- ASSIGNMENT
Write only the number of lines in the records beneath that hold "back".

- DATA IN THIS EXERCISE
◇ ◇ ◇

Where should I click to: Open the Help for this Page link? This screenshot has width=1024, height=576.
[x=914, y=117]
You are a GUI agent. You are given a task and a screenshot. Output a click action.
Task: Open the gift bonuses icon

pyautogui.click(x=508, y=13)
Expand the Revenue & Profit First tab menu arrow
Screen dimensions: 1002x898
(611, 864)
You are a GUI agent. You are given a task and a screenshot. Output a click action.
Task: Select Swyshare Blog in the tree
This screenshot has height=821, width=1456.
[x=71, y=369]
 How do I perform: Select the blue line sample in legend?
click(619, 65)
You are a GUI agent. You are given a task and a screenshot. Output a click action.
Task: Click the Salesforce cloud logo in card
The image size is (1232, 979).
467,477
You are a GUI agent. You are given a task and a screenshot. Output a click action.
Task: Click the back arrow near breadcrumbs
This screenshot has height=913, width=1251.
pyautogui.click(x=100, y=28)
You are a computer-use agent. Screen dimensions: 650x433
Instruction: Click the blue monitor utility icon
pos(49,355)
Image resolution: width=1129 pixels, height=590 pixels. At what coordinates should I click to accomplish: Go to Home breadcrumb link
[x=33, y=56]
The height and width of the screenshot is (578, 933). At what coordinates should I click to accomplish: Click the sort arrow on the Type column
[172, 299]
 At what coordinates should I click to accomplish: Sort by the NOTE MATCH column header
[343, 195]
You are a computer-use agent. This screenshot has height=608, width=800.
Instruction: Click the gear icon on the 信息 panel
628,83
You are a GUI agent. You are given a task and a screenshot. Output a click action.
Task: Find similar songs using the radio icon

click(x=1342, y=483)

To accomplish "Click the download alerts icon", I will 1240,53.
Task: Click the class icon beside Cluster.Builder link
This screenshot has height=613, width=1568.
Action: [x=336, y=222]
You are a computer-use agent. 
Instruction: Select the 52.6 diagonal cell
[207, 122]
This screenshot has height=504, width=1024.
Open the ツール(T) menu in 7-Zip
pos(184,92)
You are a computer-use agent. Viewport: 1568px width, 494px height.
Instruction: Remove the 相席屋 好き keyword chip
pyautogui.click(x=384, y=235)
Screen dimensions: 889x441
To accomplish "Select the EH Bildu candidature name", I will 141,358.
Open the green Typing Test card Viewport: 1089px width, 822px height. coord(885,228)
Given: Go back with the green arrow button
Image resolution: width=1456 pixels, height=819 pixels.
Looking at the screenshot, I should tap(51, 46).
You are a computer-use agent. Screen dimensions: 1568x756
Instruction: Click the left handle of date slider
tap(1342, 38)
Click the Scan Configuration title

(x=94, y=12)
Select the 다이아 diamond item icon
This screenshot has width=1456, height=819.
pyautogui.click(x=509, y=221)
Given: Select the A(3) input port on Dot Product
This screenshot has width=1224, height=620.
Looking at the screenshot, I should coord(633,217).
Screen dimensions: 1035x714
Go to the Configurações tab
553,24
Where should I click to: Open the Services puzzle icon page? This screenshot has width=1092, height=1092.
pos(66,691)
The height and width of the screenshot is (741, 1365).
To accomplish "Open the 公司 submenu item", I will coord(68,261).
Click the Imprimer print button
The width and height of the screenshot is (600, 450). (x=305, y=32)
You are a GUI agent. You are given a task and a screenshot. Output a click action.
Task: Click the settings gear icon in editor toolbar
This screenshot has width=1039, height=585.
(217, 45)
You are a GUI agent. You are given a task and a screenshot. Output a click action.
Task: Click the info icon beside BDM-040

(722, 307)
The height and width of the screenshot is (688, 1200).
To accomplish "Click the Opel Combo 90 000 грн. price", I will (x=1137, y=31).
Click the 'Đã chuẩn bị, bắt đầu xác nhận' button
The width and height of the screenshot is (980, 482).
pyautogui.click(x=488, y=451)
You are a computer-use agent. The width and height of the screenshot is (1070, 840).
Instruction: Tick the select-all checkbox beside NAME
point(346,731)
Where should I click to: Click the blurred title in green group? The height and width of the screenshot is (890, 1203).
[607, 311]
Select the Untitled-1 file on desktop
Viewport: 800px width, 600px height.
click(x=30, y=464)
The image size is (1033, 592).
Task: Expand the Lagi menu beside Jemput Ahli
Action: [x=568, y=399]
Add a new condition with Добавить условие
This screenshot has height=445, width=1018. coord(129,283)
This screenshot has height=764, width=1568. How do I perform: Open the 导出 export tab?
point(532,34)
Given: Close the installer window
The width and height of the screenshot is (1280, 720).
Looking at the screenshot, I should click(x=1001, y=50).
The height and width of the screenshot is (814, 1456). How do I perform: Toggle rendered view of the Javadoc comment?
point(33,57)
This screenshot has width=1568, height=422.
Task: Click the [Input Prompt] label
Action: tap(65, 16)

◇ ◇ ◇

- EXERCISE ANSWER
2